If this is true (and I believe that it is), what kind of politics does the historical monster mashup represent, and how does this play out in the texts themselves? To help me answer this question, I’ve been reading up on contemporary political theory. Today’s selected readings were on populism – specifically Twenty-First Century Populism: The Spectre of Western European Democracy (2008), edited by Daniele Albertazzi and Duncan McDonnell, and Populism in Europe and the Americas: Threat or Corrective for Democracy? (2012), edited by Cas Mudde and Cristóbal Rovira Kaltwasser. At first glance you might be wondering what the historical monster mashup could possibly have to do with populism or populist art. Surely it’s impossible for the realm of art, as a space of ‘free speech’, to conform to a populist aesthetic.
Populism in Europe and the Americas is specifically interested in whether populism should be seen as a good thing for democracy (and all its associated rights) or bad thing. First, though, it is tasked with actually defining populism and democracy, which have both been approached from a wide number of directions. The introduction by Mudde and Kaltwasser ultimately concludes that populism can be minimally defined as an ideology
that considers society to be ultimately separated into two homogenous and antagonistic groups, ‘the pure people’ and ‘the corrupt elite’, and which argues that politics should be an expression of the volonté générale (general will) or the people […]. This means that populism is in essence a form of moral politics, as the distinction between ‘the elite’ and ‘the people’ is first and foremost moral (i.e. pure versus corrupt), not situational (e.g. position of power), sociocultural (e.g. ethnicity, religion), or socio-economic (e.g. class).

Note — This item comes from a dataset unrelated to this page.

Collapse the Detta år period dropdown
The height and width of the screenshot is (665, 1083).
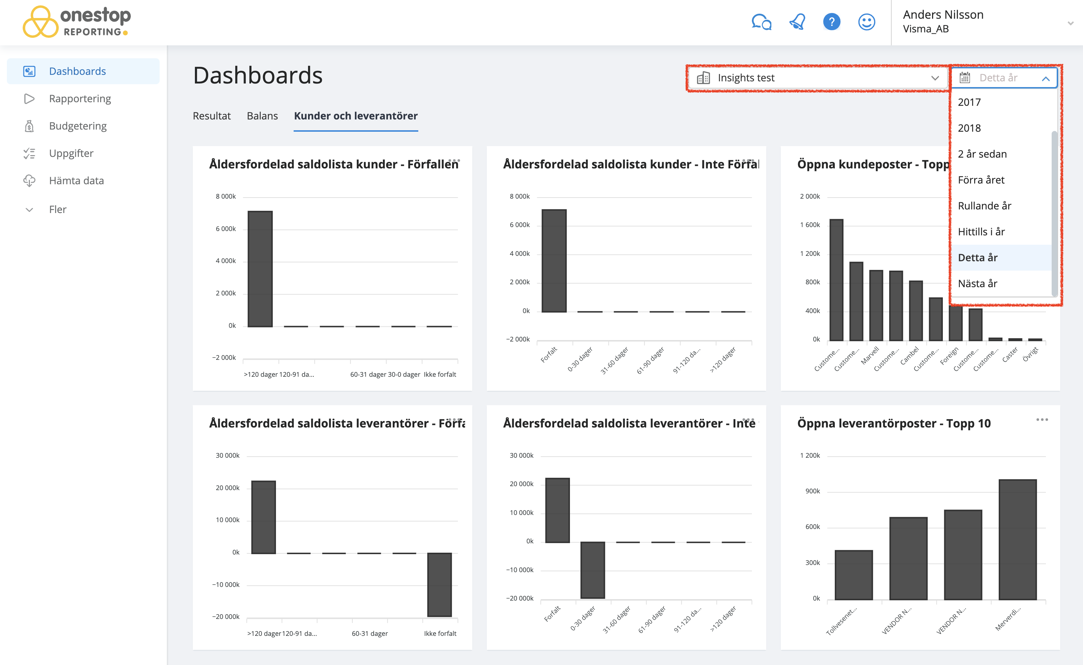pyautogui.click(x=1046, y=78)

Moreover, both categories are to a certain extent ’empty signifiers’ (Laclau 1977), as it is the populists who construct the exact meanings of ‘the elite’ and ‘the people’ [pp. 8-9, emphasis modified]
In other words, depending on the context and culture populism can potentially be found everywhere – among all social classes and backgrounds, and in both left-wing and right-wing politics.

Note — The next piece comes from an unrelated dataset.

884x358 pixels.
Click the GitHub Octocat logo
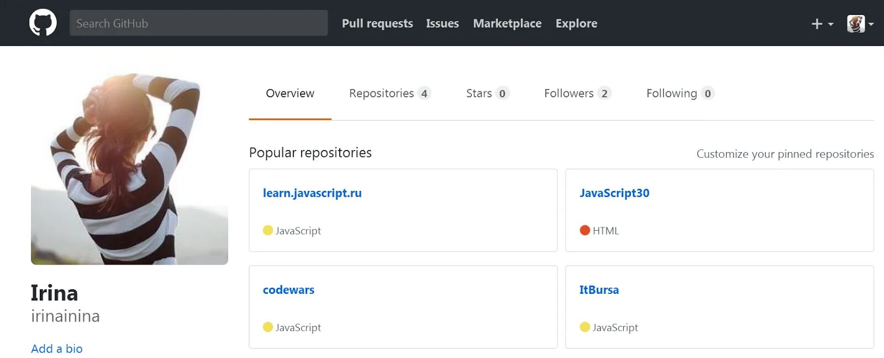(x=43, y=23)
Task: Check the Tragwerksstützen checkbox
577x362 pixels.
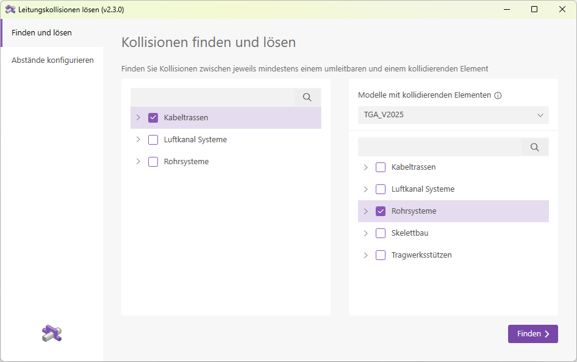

Twenty-First-Century Populism likewise opens by pointing out the frequent abuse of the term ‘populism’ in contemporary politics:
Much like Dylan Thomas’ definition of an alcoholic as ‘someone you don’t like who drinks as much as you’, the epithet ‘populist’ is often used in public debate to denigrate statements and measures by parties and politicians which commentators or other politicians oppose. When an adversary promises to crack down on crime or lower taxes and yet increase spending on public services, it is ‘populist’. When one’s own side does so, it is dealing with the country’s problems [p. 2]
Before we can go about deciding what populism means, then, Albertazzi and McDonnell argue that we first need to account for the term’s negative connotations in politics and popular culture.

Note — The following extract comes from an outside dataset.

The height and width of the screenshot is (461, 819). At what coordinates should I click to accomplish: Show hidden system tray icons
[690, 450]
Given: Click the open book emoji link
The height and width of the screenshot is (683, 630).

After an extensive definition of democracy (and its different facets and levels), Mudde and Kaltwasser conclude that populism is generally beneficial to a democracy when it opposes it from the outside [p.25], serving to critique the system and keep its power in check. Populism becomes most harmful to democracy when emerges from within the government, subverting the system’s own ‘checks and balances’ [p. 24] in the name of the popular majority to undermine minority rights, or for personal gain.
Neither of these books comments in any depth on the function of art in populist politics (though Twenty-First-Century Populism does contain a chapter by Gianpietro Mazzoleni on the role of the media in promoting and exploiting populist figureheads). Could historical monster mashup be categorised as populist? That will have to be a future blog post, but at the moment I’m just enjoying learning about a subject area I had never really engaged with. This week’s reading should come especially handy in the light of the American presidential elections.